● PROBLEM REQUIREMENTS
All lines from the first one in the listing below to the one holding "The height and width of the screenshot is (262, 346).", inclusive, are to be copied exactly.

************

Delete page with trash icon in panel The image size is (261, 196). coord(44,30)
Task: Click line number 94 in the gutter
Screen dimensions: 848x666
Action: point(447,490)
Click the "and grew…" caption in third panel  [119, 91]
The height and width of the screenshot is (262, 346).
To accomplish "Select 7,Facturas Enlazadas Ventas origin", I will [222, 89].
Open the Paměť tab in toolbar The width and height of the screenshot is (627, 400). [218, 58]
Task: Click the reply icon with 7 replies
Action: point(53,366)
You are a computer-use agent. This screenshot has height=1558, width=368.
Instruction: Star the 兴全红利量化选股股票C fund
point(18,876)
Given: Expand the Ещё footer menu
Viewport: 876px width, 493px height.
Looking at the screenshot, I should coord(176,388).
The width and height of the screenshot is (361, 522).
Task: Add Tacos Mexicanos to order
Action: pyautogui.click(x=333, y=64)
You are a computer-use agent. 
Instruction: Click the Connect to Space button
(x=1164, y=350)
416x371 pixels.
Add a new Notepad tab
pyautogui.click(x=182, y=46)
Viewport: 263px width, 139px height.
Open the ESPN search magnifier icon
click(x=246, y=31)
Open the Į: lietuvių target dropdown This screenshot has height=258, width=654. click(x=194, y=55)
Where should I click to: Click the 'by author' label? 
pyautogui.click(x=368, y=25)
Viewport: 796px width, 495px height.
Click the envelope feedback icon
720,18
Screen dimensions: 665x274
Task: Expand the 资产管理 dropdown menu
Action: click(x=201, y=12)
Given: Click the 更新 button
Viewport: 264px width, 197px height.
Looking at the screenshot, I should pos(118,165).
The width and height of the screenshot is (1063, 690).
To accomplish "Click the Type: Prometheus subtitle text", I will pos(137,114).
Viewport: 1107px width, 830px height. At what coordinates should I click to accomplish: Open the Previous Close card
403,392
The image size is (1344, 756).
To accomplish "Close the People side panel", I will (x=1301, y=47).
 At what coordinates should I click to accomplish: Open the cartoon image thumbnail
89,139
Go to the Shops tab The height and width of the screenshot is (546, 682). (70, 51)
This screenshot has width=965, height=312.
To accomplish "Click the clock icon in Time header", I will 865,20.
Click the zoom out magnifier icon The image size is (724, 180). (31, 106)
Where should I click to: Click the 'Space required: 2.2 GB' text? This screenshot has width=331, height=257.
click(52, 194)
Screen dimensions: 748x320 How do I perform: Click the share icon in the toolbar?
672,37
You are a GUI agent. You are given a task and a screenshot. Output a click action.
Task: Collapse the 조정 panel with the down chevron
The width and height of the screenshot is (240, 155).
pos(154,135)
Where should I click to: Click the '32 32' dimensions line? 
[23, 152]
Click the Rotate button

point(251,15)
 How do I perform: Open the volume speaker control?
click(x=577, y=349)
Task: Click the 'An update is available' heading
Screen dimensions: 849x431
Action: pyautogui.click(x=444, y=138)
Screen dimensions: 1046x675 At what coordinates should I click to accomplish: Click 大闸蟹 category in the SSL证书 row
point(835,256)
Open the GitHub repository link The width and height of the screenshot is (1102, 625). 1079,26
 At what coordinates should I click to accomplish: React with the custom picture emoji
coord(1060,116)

************

● EXERCISE RESPONSE
Delete page with trash icon in panel The image size is (261, 196). coord(44,30)
Task: Click line number 94 in the gutter
Screen dimensions: 848x666
Action: point(447,490)
Click the "and grew…" caption in third panel  [119, 91]
The height and width of the screenshot is (262, 346).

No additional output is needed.